Quali sono i valori della sinistra di questi signori? I borsoni con i contanti? Sono valori anche quelli…”. Una considerazione immediata: che Renzi riesca a infilare tutti i suoi avversari politici in ogni suo discorso, su qualsiasi vicenda, di ogni ambito, è una caratteristica che qualcuno registra come un talento ma che ha a che vedere più con l’ossessione.
Ma andiamo avanti, perché che la morale sia fatta da un senatore italiano nonché leader di partito nonché ex presidente del Consiglio che presta la sua opera di “consulenza” a un altro Paese con evidenti problemi di diritti e democrazia come l’Arabia Saudita è qualcosa che ricorderemo a lungo. Dice Renzi che il suo ruolo è “cosa diversa da chi prende soldi per cambiare la propria opinione”.

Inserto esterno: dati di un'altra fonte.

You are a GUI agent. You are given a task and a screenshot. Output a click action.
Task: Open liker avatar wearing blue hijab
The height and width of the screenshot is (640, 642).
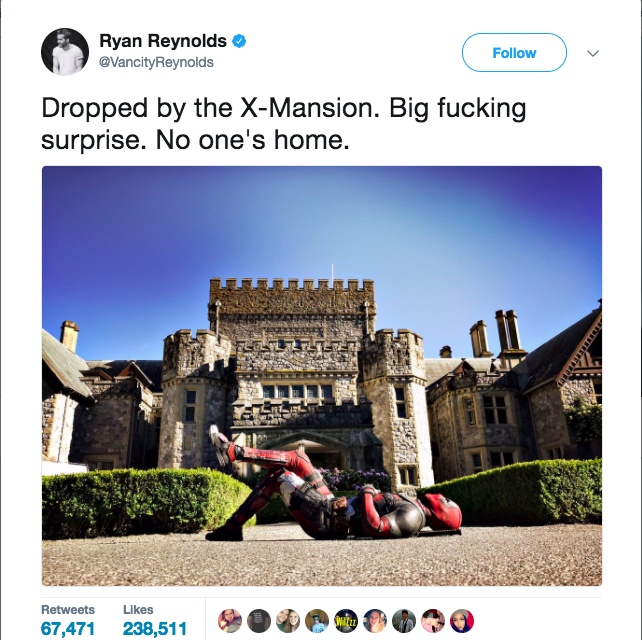(x=462, y=621)
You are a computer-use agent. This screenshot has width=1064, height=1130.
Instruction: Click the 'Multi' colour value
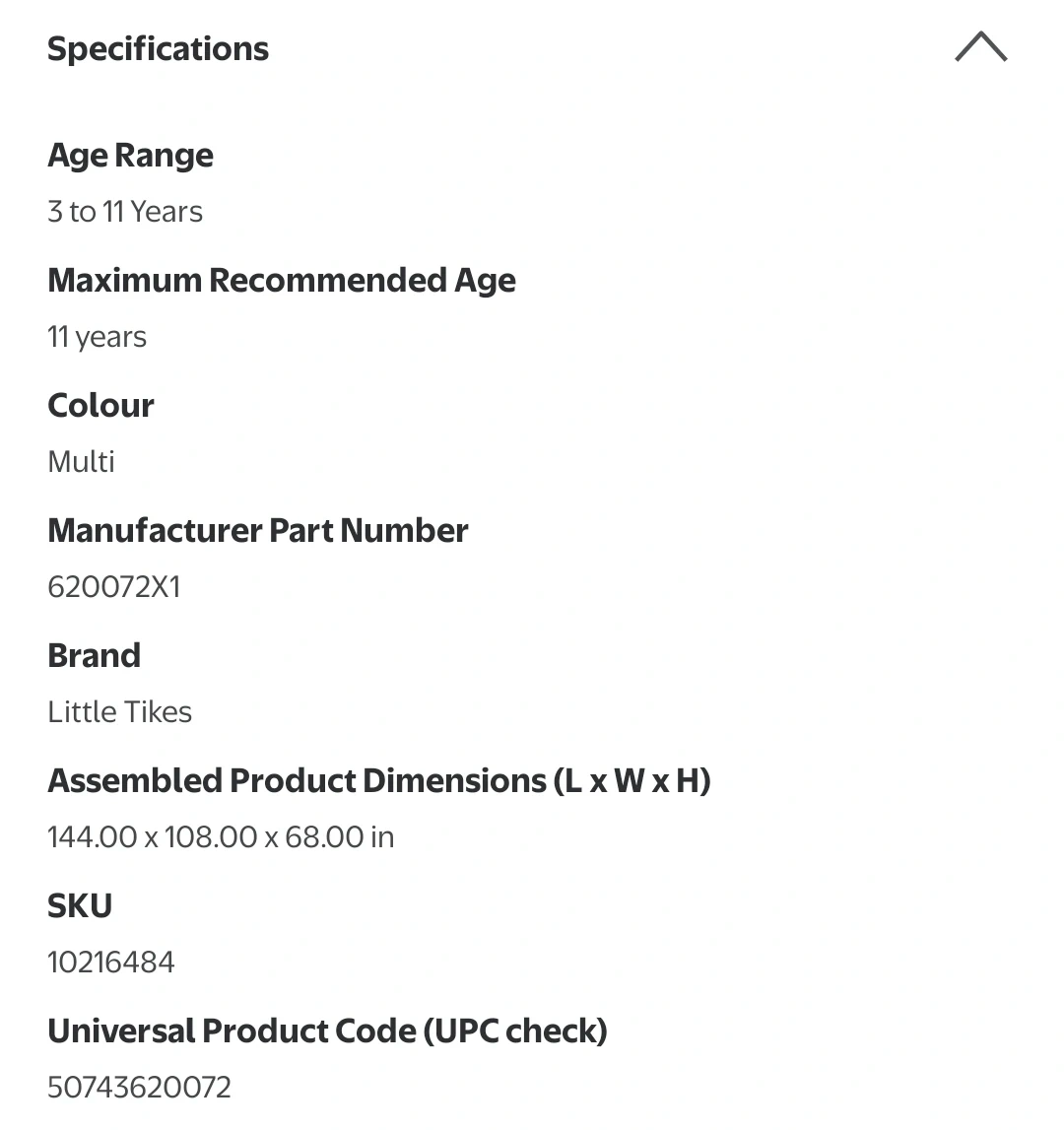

Qui siamo alla metempsicosi: secondo Renzi è scontato che Panzeri e soci non possano avere idee positive sul Qatar ma allo stesso tempo – notate l’astuzia – ritiene naturale essere convinti della splendente democrazia del principe bin Salman. Ci fosse un giornalista con appena un po’ di nerbo gli potrebbe chiedere che differenza ci sia tra gli operai sfruttati morti per costruire gli stadi da calcio e il sistema della “kafala” del suo principe amico Mohammad bin Salman che ha pagato due euro all’ora con turni massacranti per montare il circo della Formula 1 che è sbarcato quest’anno in Arabia Saudita.
Ancora: “Se mi dicono che chi fa il parlamentare non può fare altro va bene. Basta che ci siano regole uguali per tutti”, dice Renzi. Qui la risposta migliore è del suo alleato Carlo Calenda, prima che perdesse la lingua su questo punto: “Ritengo inaccettabile – scrisse Calenda il 29 gennaio del 2021 – che un senatore della Repubblica, pagato dai cittadini, vada in giro per il mondo a fare il testimonial di regimi autocratici dietro pagamento di lauti compensi. Prendere soldi da governi di Paesi stranieri mentre eserciti ancora un’attività politica è inaccettabile. E sono per primi i liberali a doverlo dire con nettezza. Si tratta di una cosa semplicemente immorale e pericolosa”.
È un concetto immediato, facile facile. Non esiste una regola che vieti ai parlamentai di ubriacarsi nei bar sotto al Parlamento, eppure sarebbe un comportamento sconveniente. Anzi, in quel caso almeno non ci morirebbe nessun sfruttato. Torniamo al concetto espresso dal giornalista Capone: “Al netto dell’aspetto giudiziario” siamo di fronte alla “buona parola” in cambio di soldi. E qui sento già qualcuno bisbigliare: “Quindi state mettendo a confronto le due situazioni?”.
Facciamo rispondere sempre il giornalista de Il Foglio Capone, senza scomodare giornalisti considerati antirenziani: “Farsi pagare da regimi non democratici per parlarne bene è un problema in sé, a prescindere dall’aspetto legale. Se avviene commettendo un reato è ovviamente molto peggio, ma al momento non abbiamo ancora sentenze”, spiega Capone a chi avanza questo dubbio. Renzi però reclama di fare tutto alla luce del sole e con pagamenti regolari. Vero.
Anche qui risponde la firma de Il Foglio: “Quello è un aspetto che differenzierebbe la parte legale, se cioè c’è reato o meno. Ma dal punto di vista politico la strategia di coinvolgere politici occidentali, anche attraverso benefici economici, per parlare bene chiudendo un occhio sui diritti è la stessa”. Come disse Riccardo Noury, presidente di Amnesty International, dopo la presenza di Renzi come “conferenziere” a “Davos nel deserto”, un forum in cui economisti, analisti ed esponenti politici si confrontano, per parlare bene di Arabia Saudita: “Il punto non è andare o non andare, il punto è andare e fare dei salamelecchi”. Ci vuole credibilità per affrontare certi argomenti. Caro Matteo, lascia perdere.